As she progresses in her story, Anouk goes back multiple times to her father’s phone call.

“I still ask myself: Mama, why did you decide in 15 minutes time? What switched in your head?”

From that moment on, she doesn’t remember sharply what was in her mind, she says. She felt overwhelmed by the flow of events.

Els’ hands did not tremble, as they frequently did, when she drank her last Bacardi Cola with her family and closest friends and said she loved them all. “Before I was afraid of dying. But now not anymore. I know that when people are ready, they are very relaxed. She didn’t put it in words, but it was like she was saying ‘finally’” Anouk recalls. “We said ‘Good night, have a nice journey’ and she fell asleep to never wake up again.”

However, something went wrong.

On Monday afternoon, Els woke up. She was confused. She yelled for her husband. Until that moment, the Kijlstra family had tried to hang on as usual.

They had dinner; they watched TV. But now Els was unexpectedly with them again, they had to reassure her and try to put her to sleep.

The doctor injected her more drugs. But after two hours, Els was awake and talking confusedly again. The doctor increased her dose and she fell asleep. But then another time she woke up.

This happened six times.

That evening is Anouk’s worst memory. “It was terrible to say goodbye again and again. When someone dies, everything in her face changes. In the last moments, it’s like a fish, seeking for air.”

After her death, Anouk washed her mother’s body. Her skin was thin and dry, so she accidentally cut it open and had to wrap the arms with plastic tape. She put her a diaper on. Then she assisted the morticians sewing her lips together. While explaining, to overcome the language barrier, she acts out those gestures with her own body. The charms on her silver bracelets clink softly.

I ask her if, all considered, she regrets having done it herself.

“No, I am happy that I gave her what she wanted. But then the nightmares arrived.
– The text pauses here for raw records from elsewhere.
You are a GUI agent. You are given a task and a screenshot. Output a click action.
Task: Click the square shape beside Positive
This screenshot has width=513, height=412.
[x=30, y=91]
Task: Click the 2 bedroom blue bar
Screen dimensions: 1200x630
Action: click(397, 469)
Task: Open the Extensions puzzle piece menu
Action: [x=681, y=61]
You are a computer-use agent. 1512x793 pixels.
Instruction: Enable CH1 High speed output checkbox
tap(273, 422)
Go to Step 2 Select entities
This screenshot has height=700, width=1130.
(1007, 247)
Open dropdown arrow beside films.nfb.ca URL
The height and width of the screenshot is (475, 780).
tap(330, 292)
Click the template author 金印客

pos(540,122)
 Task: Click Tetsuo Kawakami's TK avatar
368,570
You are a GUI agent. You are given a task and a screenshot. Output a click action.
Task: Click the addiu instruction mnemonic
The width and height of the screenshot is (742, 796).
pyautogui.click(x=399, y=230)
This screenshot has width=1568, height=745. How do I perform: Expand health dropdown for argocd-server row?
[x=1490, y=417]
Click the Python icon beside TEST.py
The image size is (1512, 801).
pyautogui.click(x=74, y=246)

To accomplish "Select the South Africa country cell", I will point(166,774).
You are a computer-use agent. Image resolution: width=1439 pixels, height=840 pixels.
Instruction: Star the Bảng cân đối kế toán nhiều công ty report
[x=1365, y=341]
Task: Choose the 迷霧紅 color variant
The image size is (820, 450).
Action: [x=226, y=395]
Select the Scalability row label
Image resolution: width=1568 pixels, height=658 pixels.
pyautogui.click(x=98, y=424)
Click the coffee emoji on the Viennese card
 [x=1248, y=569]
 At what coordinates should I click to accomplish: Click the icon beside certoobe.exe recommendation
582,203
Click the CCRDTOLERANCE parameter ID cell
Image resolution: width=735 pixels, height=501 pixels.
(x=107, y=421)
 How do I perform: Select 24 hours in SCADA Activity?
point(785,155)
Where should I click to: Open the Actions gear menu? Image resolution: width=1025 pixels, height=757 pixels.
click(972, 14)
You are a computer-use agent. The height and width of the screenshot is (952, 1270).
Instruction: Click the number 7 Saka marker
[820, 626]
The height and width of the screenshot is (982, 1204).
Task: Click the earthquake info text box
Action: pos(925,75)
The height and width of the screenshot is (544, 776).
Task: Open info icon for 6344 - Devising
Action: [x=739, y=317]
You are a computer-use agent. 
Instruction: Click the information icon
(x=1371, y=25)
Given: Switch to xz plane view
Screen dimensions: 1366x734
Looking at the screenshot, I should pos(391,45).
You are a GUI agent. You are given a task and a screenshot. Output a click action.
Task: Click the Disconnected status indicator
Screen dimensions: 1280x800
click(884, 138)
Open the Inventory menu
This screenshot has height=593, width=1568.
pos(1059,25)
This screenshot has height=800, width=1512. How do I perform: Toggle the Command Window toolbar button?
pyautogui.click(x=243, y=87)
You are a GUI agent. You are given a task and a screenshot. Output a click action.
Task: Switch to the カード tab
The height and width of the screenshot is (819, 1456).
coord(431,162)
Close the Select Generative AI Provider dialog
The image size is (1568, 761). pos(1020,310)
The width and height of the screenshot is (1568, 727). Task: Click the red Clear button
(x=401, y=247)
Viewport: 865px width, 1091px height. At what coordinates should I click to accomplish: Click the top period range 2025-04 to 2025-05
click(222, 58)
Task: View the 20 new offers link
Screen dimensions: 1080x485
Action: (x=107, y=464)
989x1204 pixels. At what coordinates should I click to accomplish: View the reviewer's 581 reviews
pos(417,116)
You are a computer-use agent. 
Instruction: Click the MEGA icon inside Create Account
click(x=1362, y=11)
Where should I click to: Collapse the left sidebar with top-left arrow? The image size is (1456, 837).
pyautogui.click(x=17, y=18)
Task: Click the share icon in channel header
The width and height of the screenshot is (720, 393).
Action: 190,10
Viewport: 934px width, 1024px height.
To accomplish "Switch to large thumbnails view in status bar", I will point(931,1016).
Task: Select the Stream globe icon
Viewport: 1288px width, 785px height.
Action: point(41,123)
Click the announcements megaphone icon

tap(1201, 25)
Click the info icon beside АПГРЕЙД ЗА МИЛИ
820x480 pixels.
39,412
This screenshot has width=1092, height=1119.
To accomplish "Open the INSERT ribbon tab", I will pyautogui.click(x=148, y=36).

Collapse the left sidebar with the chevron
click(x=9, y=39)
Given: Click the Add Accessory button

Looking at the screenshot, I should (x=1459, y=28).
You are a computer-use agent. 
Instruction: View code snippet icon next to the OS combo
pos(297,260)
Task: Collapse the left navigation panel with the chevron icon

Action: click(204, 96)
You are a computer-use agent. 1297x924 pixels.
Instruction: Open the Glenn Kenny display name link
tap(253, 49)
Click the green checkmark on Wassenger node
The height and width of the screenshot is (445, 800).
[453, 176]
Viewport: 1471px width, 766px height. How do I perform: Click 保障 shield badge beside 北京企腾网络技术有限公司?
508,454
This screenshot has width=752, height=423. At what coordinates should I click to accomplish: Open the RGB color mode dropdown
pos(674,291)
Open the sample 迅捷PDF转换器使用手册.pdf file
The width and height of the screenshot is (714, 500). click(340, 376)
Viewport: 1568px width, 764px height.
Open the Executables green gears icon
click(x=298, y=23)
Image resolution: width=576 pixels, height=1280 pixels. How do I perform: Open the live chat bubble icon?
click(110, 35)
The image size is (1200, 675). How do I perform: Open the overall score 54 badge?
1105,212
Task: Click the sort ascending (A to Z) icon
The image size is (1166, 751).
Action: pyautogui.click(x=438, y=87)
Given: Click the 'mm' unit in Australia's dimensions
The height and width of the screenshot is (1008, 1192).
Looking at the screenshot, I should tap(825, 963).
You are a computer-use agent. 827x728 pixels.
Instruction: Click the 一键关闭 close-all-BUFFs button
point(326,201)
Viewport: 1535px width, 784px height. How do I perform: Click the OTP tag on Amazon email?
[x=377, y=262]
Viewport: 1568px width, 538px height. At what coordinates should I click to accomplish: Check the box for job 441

Every night I saw her gasping in my dreams” she says.

In the first months after Els’ death, Anouk acted as she was somehow recovering from her grief and pushed back her increasing sense of apathy and dismay. But inside she felt “burned”.

“I was sitting here like a little bird.” Anouk says sitting on her living room couch. “I didn’t want to go to work, I didn’t want to see my friends, I didn’t want to do anything. I just wanted to sleep. Then one day I told myself that it had to stop. I called my father and asked him to bring me to the doctor. I wasn’t able to drive myself.”

During Anouk’s depressive crisis, she had a hard time explaining what she was going through: “My head was always full, full of nothing. My therapist told me that I had to be active” she says.

“The problem with depression is that it is an invisible illness. How do I explain to my co-workers that because I am sick, I need to do nice things?”

To overcome her mental health issues, Anouk tried EMDR therapy (Eye Movement Desensitization and Reprocessing), usually used for post-traumatic stress disorder. It was ineffective. So, she started a medication. This, accompanied by therapy, made her feel considerably better. After two years, last month she decided to interrupt the cure.

In the bright living room, on a shelf, Anouk shows me two small black and golden urns. One of them contains some of her mother’s ashes. Another urn is at her family home. She scattered the remaining ashes in the sea of Bodrum, Turkey, where they used to go on holiday together. It was her mother’s favourite place.